*Exercise goal*: In the passive radiator claims below, what does claim 26 identify as the mechanical ground?

*Given passage*:
22. The audio system of claim 11, further comprising a plurality of couplings, each coupling attaching a lever arm to the diaphragm.
23. A passive radiator assembly configured to mount in an acoustic enclosure that encloses a volume of air, where there is a transducer for producing acoustic energy from an electrical signal, the transducer mounted to the enclosure and in fluid communication with the volume of air such that the transducer creates pressure fluctuations in the volume of air, the passive radiator assembly comprising:
a diaphragm mounted to the enclosure and in fluid communication with the volume of air and in fluid communication with air outside of the enclosure, wherein the diaphragm is moved in and out relative to the enclosure solely by a pressure differential across the diaphragm;
a flexible surround coupled to the diaphragm, wherein the surround permits movement of the diaphragm in response to pressure fluctuations in the enclosure; and
a lever arm assembly comprising:
a fulcrum configured to be fixed to a mechanical ground; and
a lever arm mechanically coupled to the fulcrum, and mechanically coupled to the diaphragm on a first side of the fulcrum, the lever arm having a mass coupled to it on a second side of the fulcrum, wherein the lever arm is configured to move the mass out of phase with movement of the diaphragm wherein such movement of the lever arm is caused solely by movement of the diaphragm.
24. The passive radiator assembly of claim 23 further comprising:
a second lever arm assembly comprising:
a second fulcrum fixed to the mechanical ground; and
a second lever arm mechanically coupled to the diaphragm on a first side of the second fulcrum, the second lever arm having a second mass coupled to it on a second side of the second fulcrum, wherein the second lever arm is configured to move the second mass out of phase with movement of the diaphragm, wherein such movement of the second lever arm is caused solely movement of the diaphragm.
25. The passive radiator assembly of claim 24, wherein the first and second lever arms also provide a greater resistance to rocking by the diaphragm when compared with the diaphragm without operation of the first and second lever arms and their masses.
26. The passive radiator assembly of claim 23 wherein the mechanical ground is the enclosure.

*Record set*:
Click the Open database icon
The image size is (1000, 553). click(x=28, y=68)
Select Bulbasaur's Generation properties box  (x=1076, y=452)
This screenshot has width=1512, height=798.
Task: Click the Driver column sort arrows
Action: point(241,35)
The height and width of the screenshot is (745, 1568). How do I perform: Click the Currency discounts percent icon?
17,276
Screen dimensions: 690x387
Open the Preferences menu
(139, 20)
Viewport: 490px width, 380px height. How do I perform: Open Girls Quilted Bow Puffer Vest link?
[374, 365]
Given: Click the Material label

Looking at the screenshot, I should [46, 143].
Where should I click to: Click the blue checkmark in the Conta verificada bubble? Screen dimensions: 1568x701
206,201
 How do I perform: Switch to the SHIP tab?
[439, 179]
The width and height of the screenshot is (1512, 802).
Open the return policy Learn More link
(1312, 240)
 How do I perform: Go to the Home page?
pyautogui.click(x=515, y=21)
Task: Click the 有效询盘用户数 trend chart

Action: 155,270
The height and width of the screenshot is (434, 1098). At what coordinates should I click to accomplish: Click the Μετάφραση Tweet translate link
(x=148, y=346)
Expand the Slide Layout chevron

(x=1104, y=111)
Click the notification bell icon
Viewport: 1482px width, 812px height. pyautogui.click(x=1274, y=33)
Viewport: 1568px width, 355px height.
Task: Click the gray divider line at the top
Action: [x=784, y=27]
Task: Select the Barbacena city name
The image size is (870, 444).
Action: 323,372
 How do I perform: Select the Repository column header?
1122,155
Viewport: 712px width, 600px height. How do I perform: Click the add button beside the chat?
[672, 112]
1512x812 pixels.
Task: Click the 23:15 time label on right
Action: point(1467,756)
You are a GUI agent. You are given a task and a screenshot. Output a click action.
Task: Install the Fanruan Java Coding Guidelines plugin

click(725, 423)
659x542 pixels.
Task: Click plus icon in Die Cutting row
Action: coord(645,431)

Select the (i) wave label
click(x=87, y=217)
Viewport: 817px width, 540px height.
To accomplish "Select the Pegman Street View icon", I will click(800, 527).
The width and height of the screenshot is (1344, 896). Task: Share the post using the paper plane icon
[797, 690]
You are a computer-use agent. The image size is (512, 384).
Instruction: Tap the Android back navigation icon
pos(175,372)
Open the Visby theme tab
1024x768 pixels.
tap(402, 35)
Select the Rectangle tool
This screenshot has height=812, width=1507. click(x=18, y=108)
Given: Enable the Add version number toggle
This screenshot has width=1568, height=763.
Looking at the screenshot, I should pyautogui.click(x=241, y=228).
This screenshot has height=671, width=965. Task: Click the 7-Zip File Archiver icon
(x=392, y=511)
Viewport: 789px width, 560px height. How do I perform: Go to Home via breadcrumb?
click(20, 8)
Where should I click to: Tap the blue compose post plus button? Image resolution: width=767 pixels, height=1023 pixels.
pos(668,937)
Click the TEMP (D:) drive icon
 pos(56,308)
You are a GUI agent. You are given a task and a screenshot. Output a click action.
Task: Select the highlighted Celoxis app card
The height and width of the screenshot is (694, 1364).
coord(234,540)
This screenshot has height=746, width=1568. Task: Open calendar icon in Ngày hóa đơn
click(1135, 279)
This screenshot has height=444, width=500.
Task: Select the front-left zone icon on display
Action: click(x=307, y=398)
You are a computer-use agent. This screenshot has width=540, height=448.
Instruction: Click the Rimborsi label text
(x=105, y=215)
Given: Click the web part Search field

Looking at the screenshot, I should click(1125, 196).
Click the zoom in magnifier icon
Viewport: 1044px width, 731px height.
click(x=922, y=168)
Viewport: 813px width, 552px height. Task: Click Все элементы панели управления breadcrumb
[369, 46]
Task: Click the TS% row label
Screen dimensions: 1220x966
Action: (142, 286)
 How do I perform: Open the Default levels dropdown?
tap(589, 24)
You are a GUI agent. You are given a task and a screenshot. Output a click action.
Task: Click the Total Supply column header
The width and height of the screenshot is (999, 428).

*Solved problem*: The enclosure.